Why is DeFi better than existing finance?
Do you know where your money goes when you deposit it in your bank account? When you buy shares do you know where they come from? Do you know how many rent-seeking companies front-run and take a cut of your trades?
Modern financial systems are extremely opaque, and firms like it this way. Being secretive and having powerful friends is useful in finance. You’re able to bend the rules and make risky bets, then bribe anyone who’s allowed to look behind the curtain. As an added bonus, if you make a mistake and lose it all, the government is there to bail you out.
This is in stark opposition to DeFi. In DeFi everything is transparent, you can see the code of the smart contracts you’re putting money into and all trades happening between everyone. Platforms cannot block your trades because they don’t like you or what you’re doing, and bad traders lose their money instead of being bailed out by their powerful friends with money printers.
DeFi is finance made open, transparent, permission-less, and fair. DeFi doesn’t care about your Nationality, Sex, Skin Color or Power. Everyone is on an equal playing field with equal ability to trade, earn income and make a mark on the world.
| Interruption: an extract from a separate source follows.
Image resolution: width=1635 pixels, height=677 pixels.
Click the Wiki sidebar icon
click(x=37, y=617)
Remember what happened with Robinhood and Gamestop in January 2021? When the big players started losing money on bad trades they decided to manipulate the system to their advantage using their power. The firm Robinhood used to purchase shares decided they didn’t like retail investors buying Gamestop, because their purchases were hurting their hedge funds friends, so they turned off the tap and stopped retail being able to buy, manipulating markets to their advantage. This is blatantly illegal but they realized they can probably get away with it with a few bribes, I mean campaign donations. This kind of market manipulation isn’t possible in DeFi.
The risks of Decentralized Finance
DeFi is an unregulated, un-policed market. It’s like the wild west, both exciting and risky. There are scammers, rug pulls, buggy code and plain stupidity out there. You could lose what you put in. If you pay attention and take your time to understand what you’re doing you’ll be able to avoid most of it.
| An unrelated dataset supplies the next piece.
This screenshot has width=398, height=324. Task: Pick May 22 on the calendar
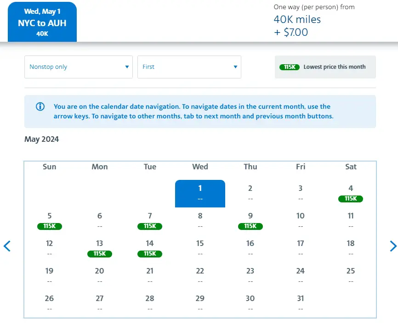(200, 276)
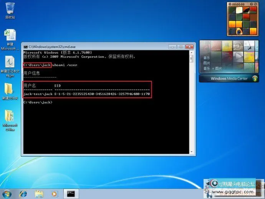Open the cmd.exe title bar system menu icon

coord(25,46)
The biggest risk right now is what’s known as a rug pull. It’s where a developer will create a DeFi product, such as a decentralized exchange, yield farming opportunity, or loan system. But buried deep in their code is a backdoor, a way for the developer to steal everyone’s funds and ride off into the sunset. This has happened dozens of times and will probably happen again and again. You can avoid these by sticking to only the most well known, audited pieces of software. A great place to start is DefiPulse which lists the top apps by total value locked, most products at the top of this list will be fairly safe against rug pulls, especially if they’ve been audited.
Never put your money into a product less than a month old, no matter how good the returns are is, because some companies will promise the moon in returns only to take your money and run after they’ve accrued a few million dollars.
Should you dive in now and start playing with DeFi with all the risks it contains? Maybe, but I definitely wouldn’t put your life savings in yet, or any money you’ll need in the next few years.
The biggest rewards go to the early adopters, but they’re also exposed to the most risk. The more you learn the more success you’ll have as you’ll be able to tell good deals from bad and earn much higher returns than ever before, without the risk of being a day trader.
Even if you don’t invest anything it’s a super fascinating world to explore, especially if you love technology and finance and have an independent streak (which I imagine is true of most readers of this site). There are some brilliant financial tools being developed in this space, what I’ve described above is barely scratching the surface.
DeFi may not eat the financial system for another decade, but it will eventually. In the same way the internet crushed newspapers and TV, DeFi will crush traditional finance. When consumers have a plethora of choice, it’s unlikely they’ll stick with the legacy financial firms. You can’t stop permission-less, decentralized, open systems, and this is going to revolutionize the world.